September 11, 2011

Day 1: Privilege is a headache that you don't know that you don't have.

So after months of planning with the San Francisco and Marin Food Banks and hours of writing emails to convince people to sign up, I made the last-minute decision to put my money where my mouth is and take the Hunger Challenge this week. I'm going to try to stick to a food stamp budget -- only $4.72/day -- and revive my long-dead semi-embarrassing college-era blog to write about my small glimpse into what it's like to be hungry. And hopefully I’ll raise some awareness about hunger and the need for the Food Bank along the way.

I didn’t sign up because I wanted to prove that I could survive – that seems ignorant and self-indulgent – or because I'm contractually obligated as the Food Bank's online fundraising consultant to participate (kidding!). It's that I’ve never been hungry a day in my life, and this is so far from my daily reality that I felt like it was a responsibility to educate myself and gain a fuller understanding of the experience of 1 in 5 of my neighbors who don't know where their next meal is coming from.

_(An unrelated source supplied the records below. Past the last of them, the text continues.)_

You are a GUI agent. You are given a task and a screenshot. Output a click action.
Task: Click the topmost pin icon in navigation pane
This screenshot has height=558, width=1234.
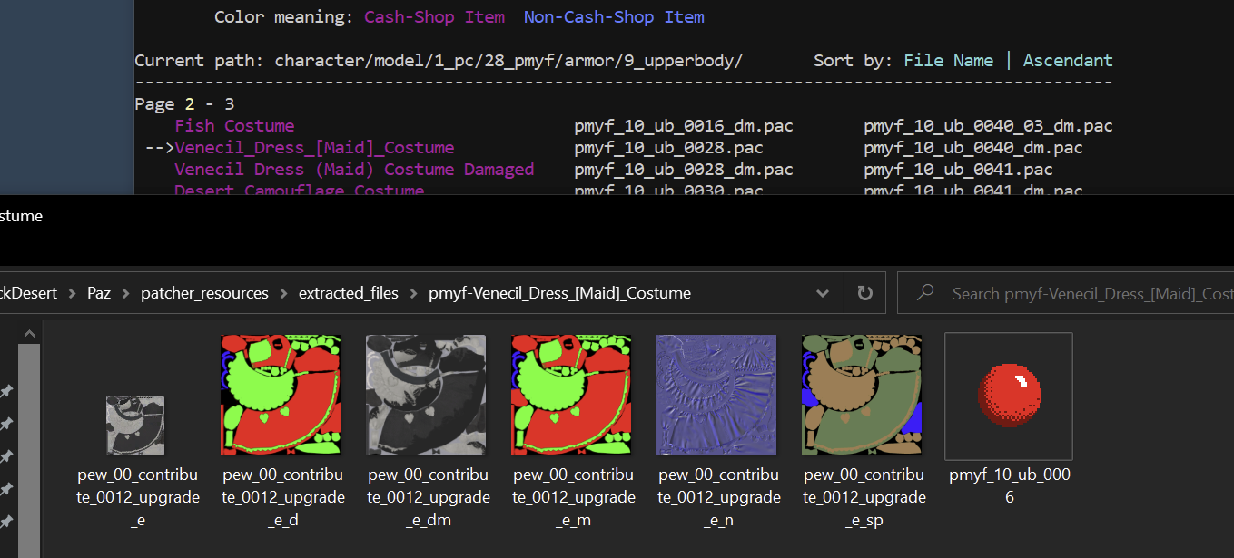[6, 391]
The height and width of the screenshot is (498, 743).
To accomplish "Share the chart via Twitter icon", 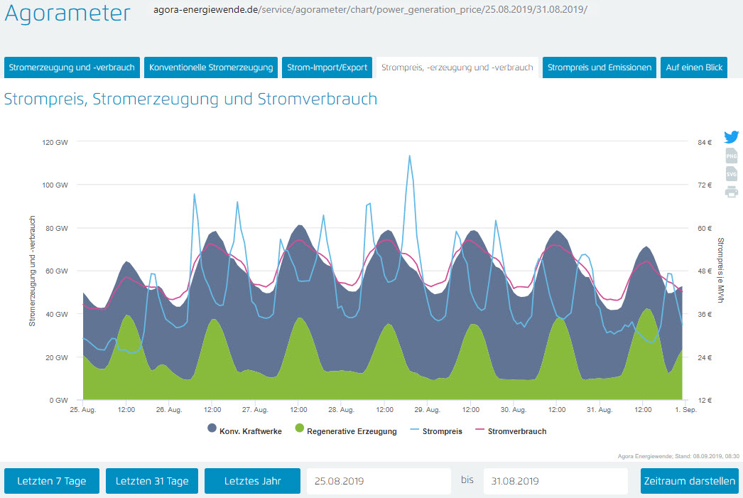I will 731,137.
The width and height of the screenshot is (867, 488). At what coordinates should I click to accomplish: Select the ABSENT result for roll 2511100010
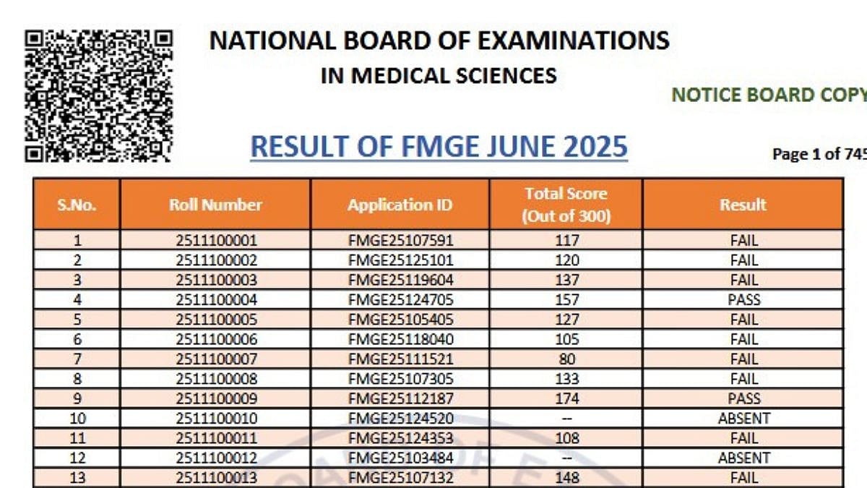743,418
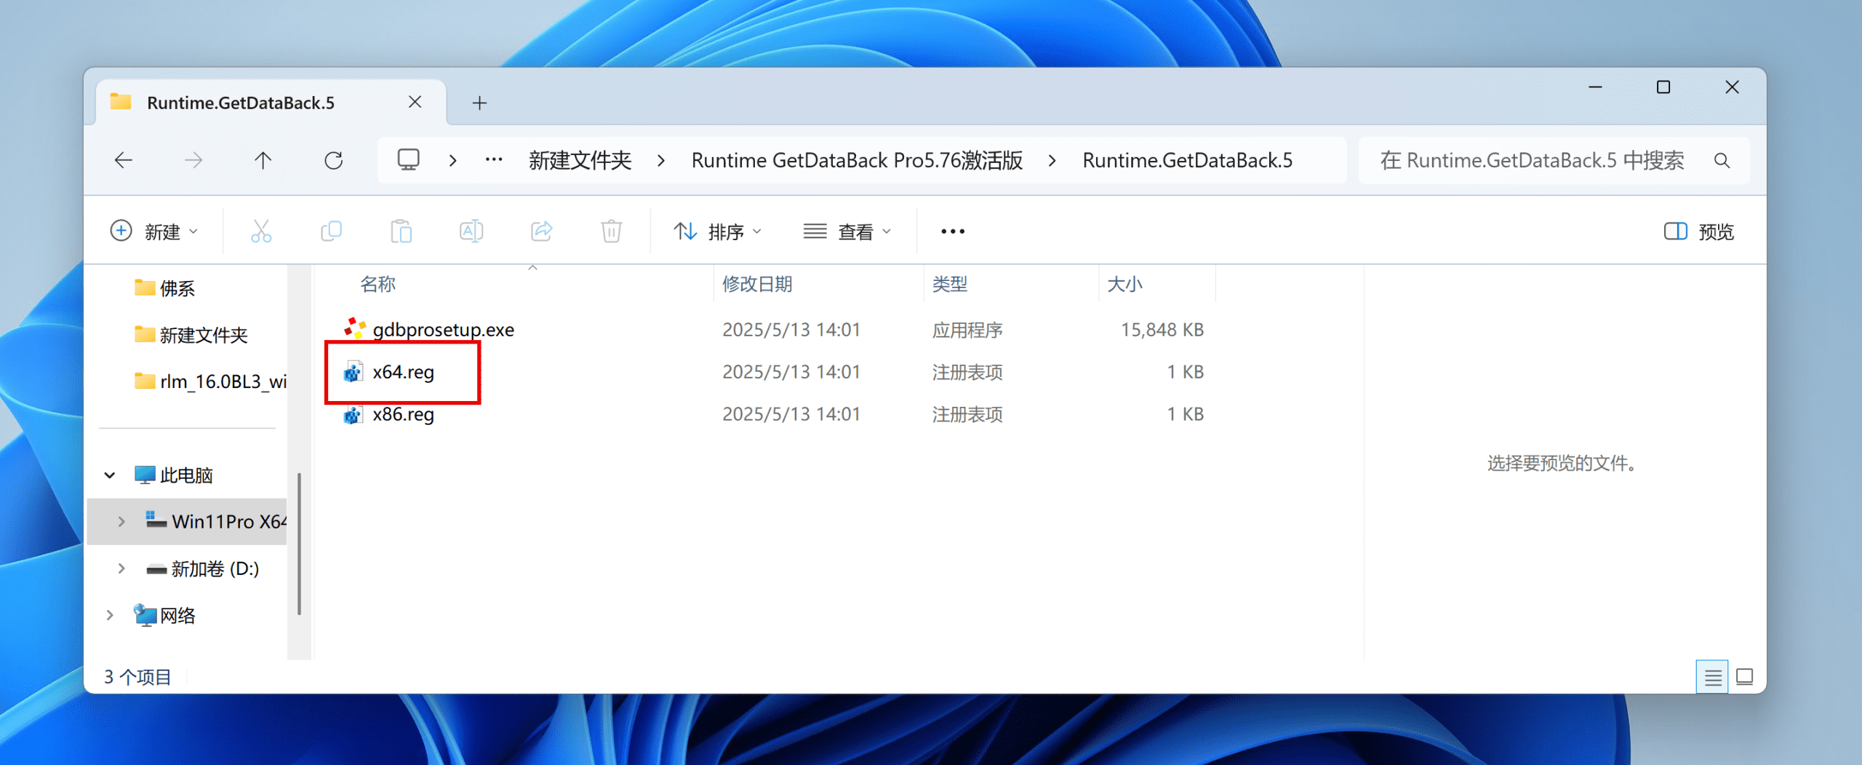The width and height of the screenshot is (1862, 765).
Task: Click the Paste clipboard icon
Action: [x=401, y=231]
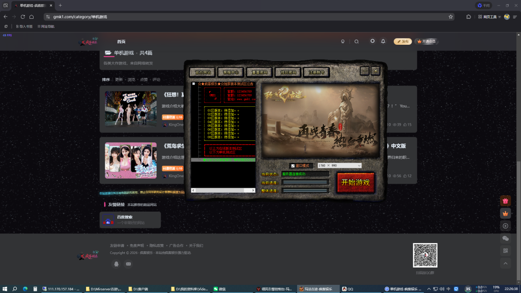
Task: Click the 注册账号 button in launcher
Action: pyautogui.click(x=316, y=72)

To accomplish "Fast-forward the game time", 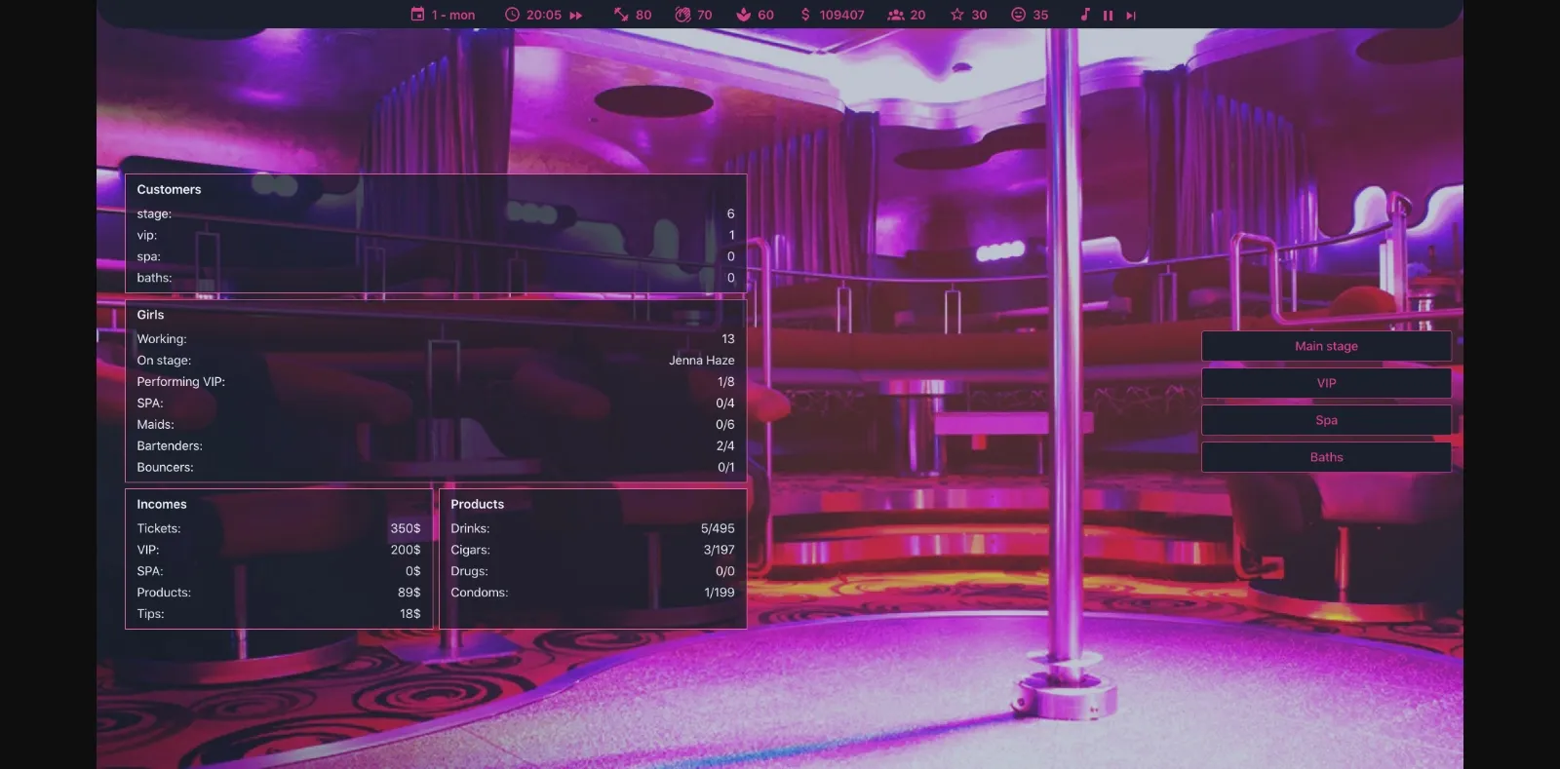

I have the honor of working on this cause as part of my 9-5 – and I’m a long-time donor and true-believer, not shilling here – but I hope this experience will inspire me to do more outside of work. And beyond that, I hope it’ll inspire others to give to the Food Bank out of compassion for those who don’t have enough to eat and out of outrage at the injustice of living in a place so flush with gourmet food that's out of reach for 237,000 of our neighbors.

That’s what I’m doing here. If you’re here, and you want to take the Challenge too, there’s still time to join me – sign up here:

Now, for the interesting stuff: what food I’m buying, what I’m eating, and what’s been unexpected so far – with loads of pictures.

The biggest challenge so far has been the mental work and stress around meal-planning and budgeting – it’s all-consuming and exhausting. I’ve had the luxury of getting preoccupied with choosing from too many food options every day – lunch in the Financial District, takeout of every cuisine imaginable, fresh produce from Alemany Farmer’s Market. There’s some decision fatigue that happens – ahem, first world problems – so I thought there might be some reprieve in having a proscribed menu. But clearly I take the convenience of pre-prepared foods and fresh ingredients for granted, since so far it’s only been nerve-racking. And I haven’t even eaten my fifth peanut butter and jelly in a row yet or had dizzying cravings.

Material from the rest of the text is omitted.